Given instruction ▸
Reproduce verbatim the passage of the essay on shame below, from "It keeps me" up to and including "of the night.".
--- Start of Source passage ---
Shame on Me

I’m one of those “Self-Improvement Junkies” from way back. I’m constantly examining my behavior. Perhaps that’s an entirely different post, but I’ve been thinking about shame.

Shame gets a bad rap. Sure, for those of us who secretly hug it to our bosom, it damages us and eats away at our self-worth.  But c’mon, folks, look for the good in shame.

It stops me from trying to score illegal diet pills and from smoking dope because I wouldn’t like reading about myself in the “arrests” section in the paper

It keeps me from having an affair because I’d have to take my clothes off in front of a stranger.

It helps me readjust my attitude and not rip the sink off the wall in order to bash my husband in the head when he leaves the toilet seat up in the middle of the night.

It stops me from ordering a second and third hot fudge sundae when I finished my first one before all my friends finish theirs.

It forces me to make my bed on the mornings that friends are coming to coffee.  (I know that two of them will have to use the bathroom at the same time and someone is sure to go into my bedroom.)
--- End of Source passage ---
--- Start of Record list ---
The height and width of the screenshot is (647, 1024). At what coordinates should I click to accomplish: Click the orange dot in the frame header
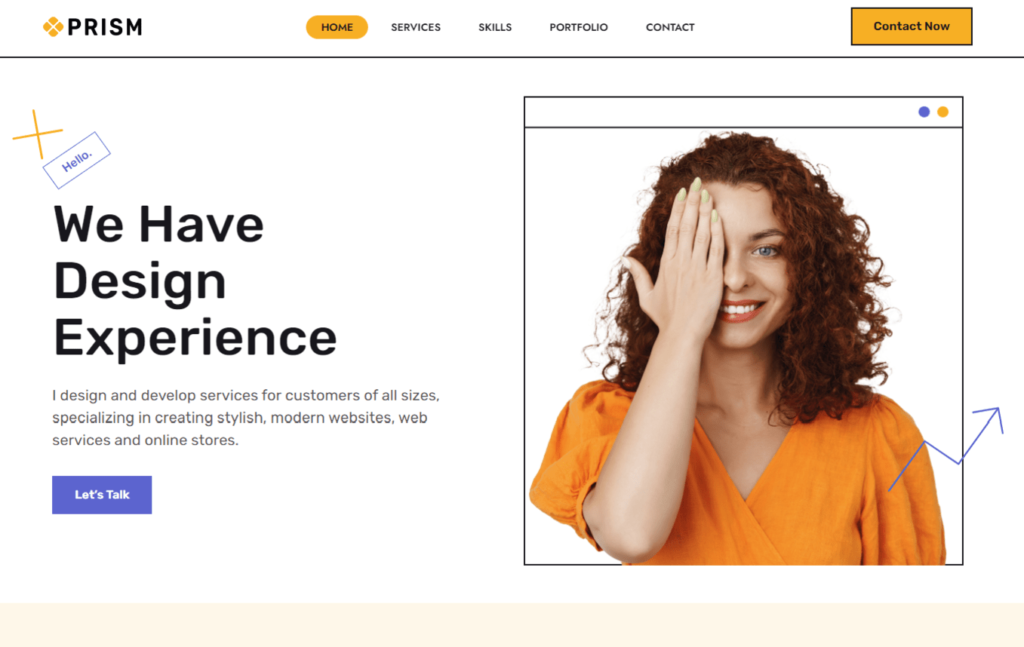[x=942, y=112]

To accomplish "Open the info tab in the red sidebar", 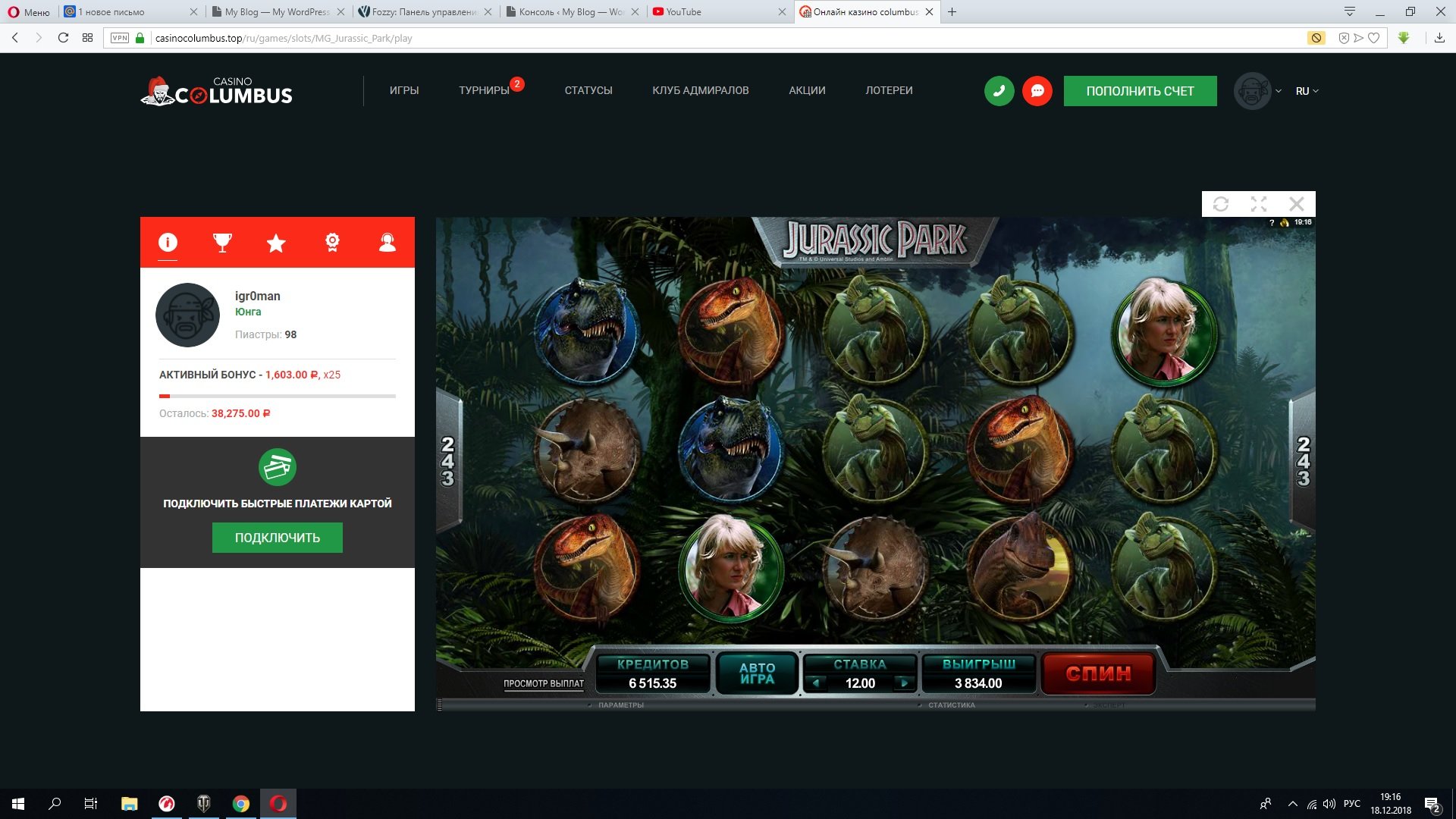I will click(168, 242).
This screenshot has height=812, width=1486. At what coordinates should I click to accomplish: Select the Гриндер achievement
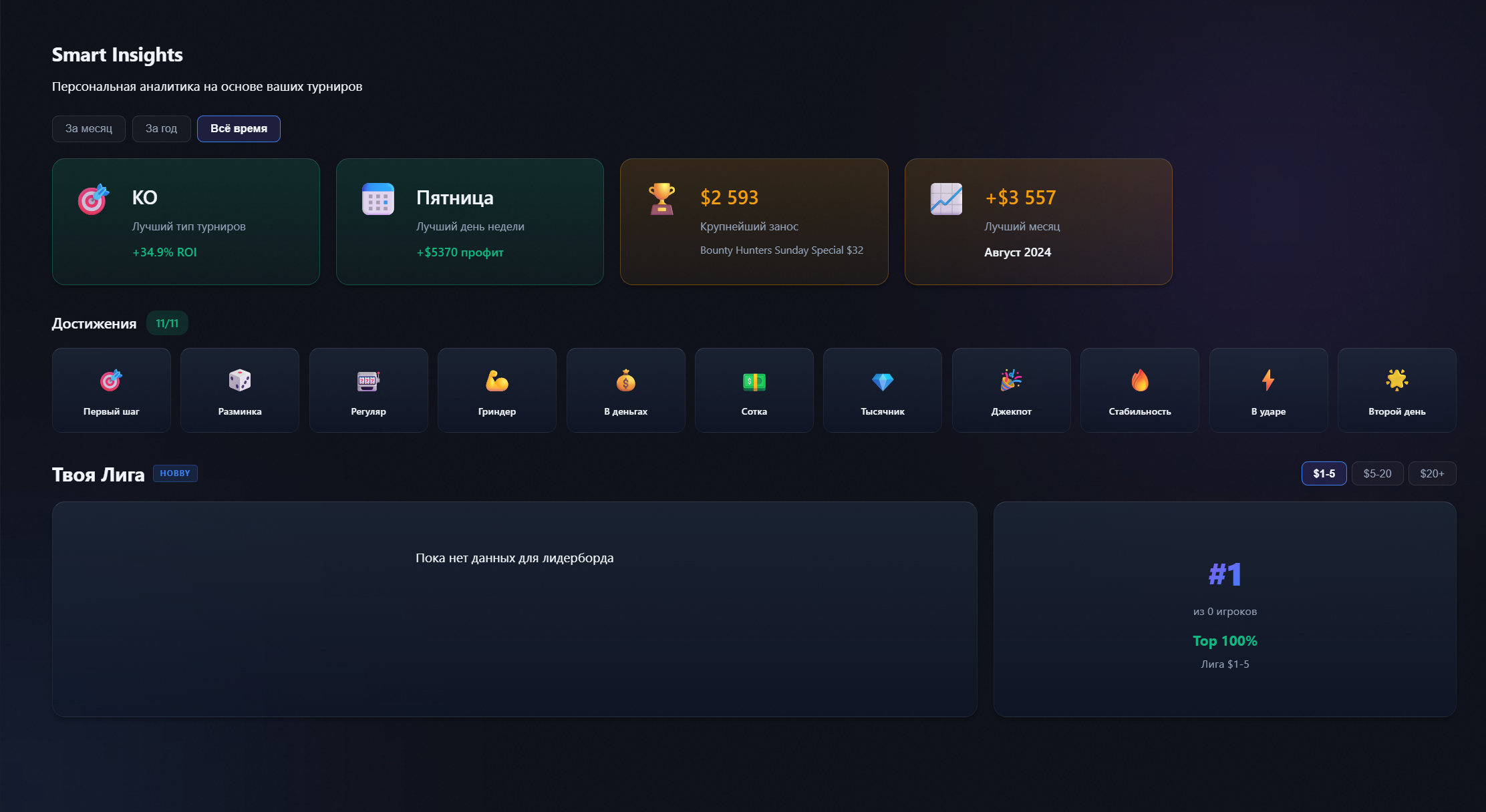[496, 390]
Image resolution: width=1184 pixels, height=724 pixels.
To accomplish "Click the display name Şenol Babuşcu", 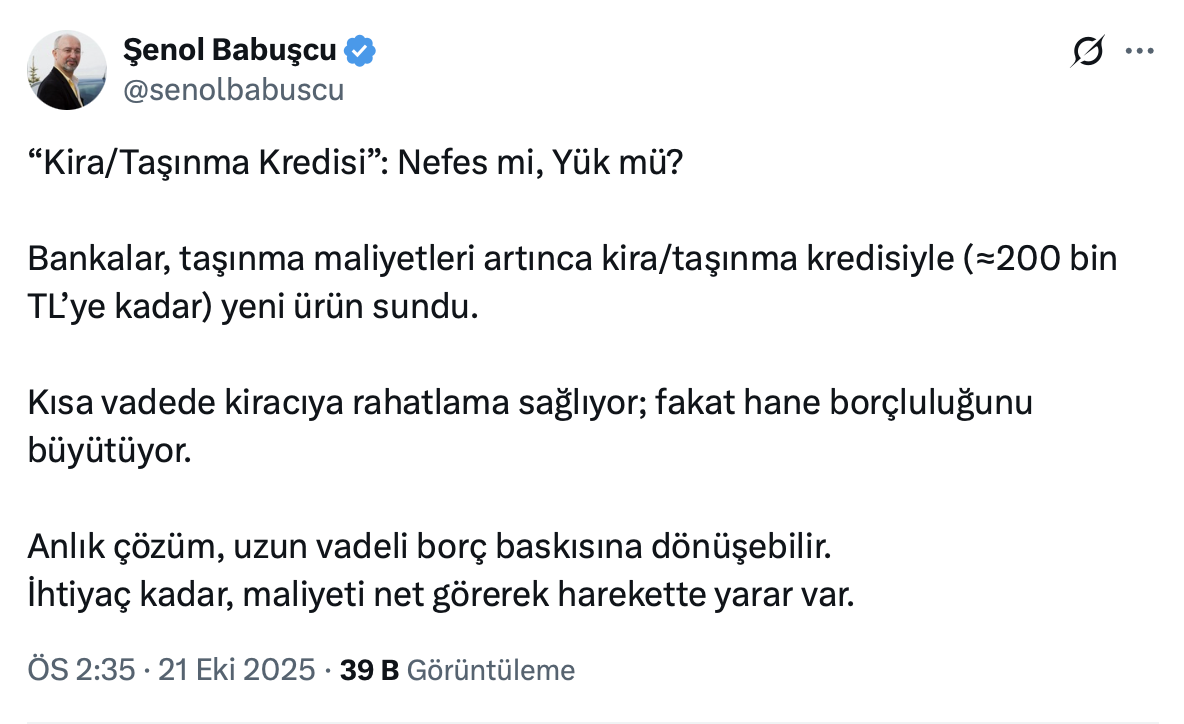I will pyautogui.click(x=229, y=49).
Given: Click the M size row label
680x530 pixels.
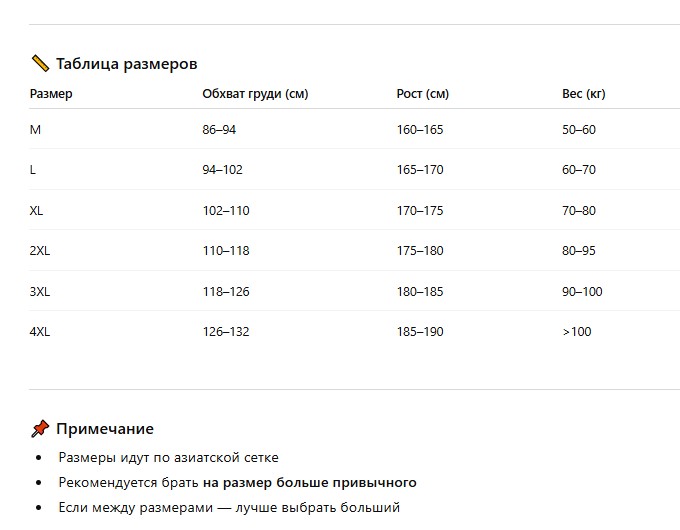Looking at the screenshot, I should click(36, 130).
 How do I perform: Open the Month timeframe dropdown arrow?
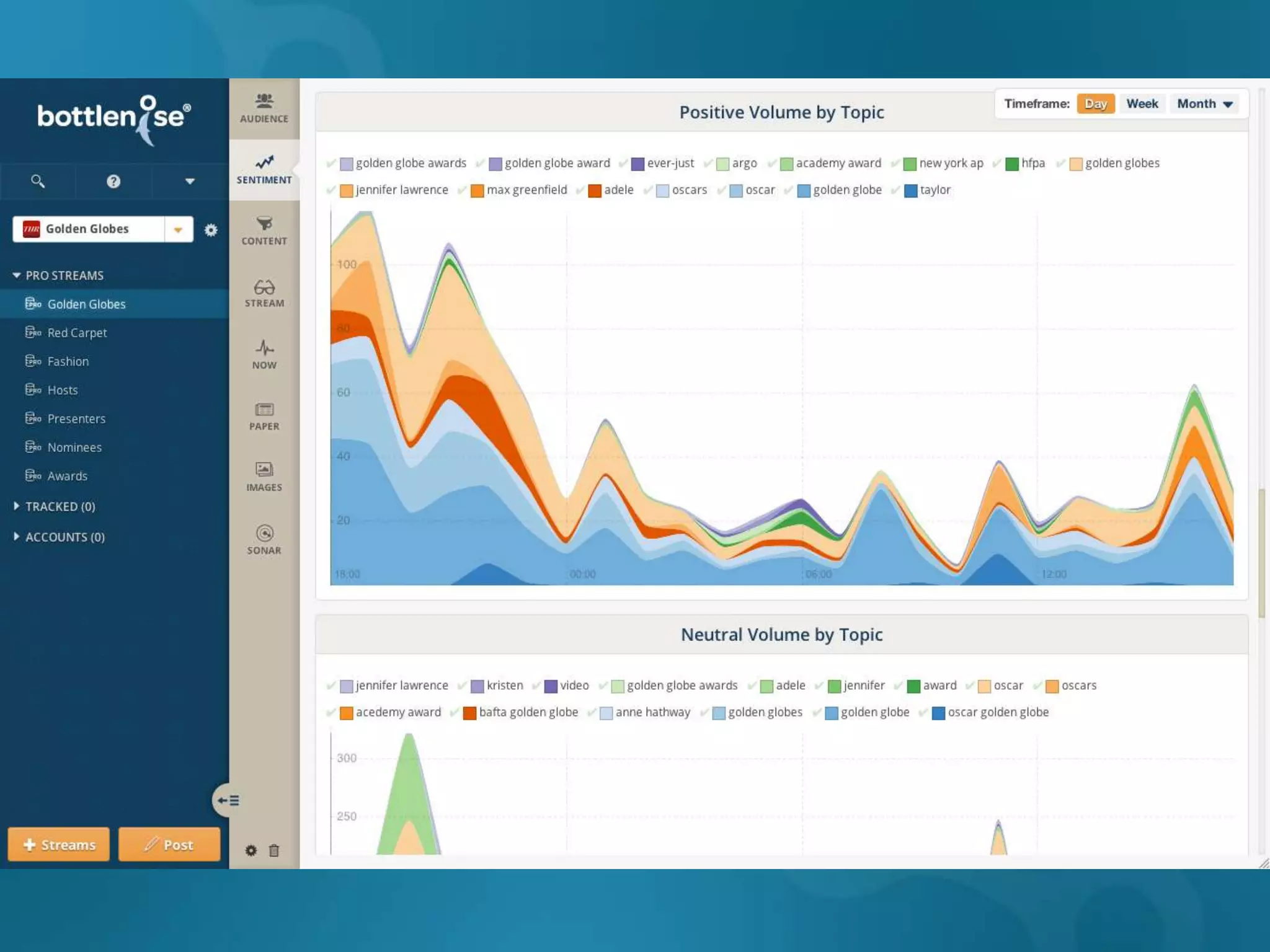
--- End of Record list ---
Output ▸
It keeps me from having an affair because I’d have to take my clothes off in front of a stranger.

It helps me readjust my attitude and not rip the sink off the wall in order to bash my husband in the head when he leaves the toilet seat up in the middle of the night.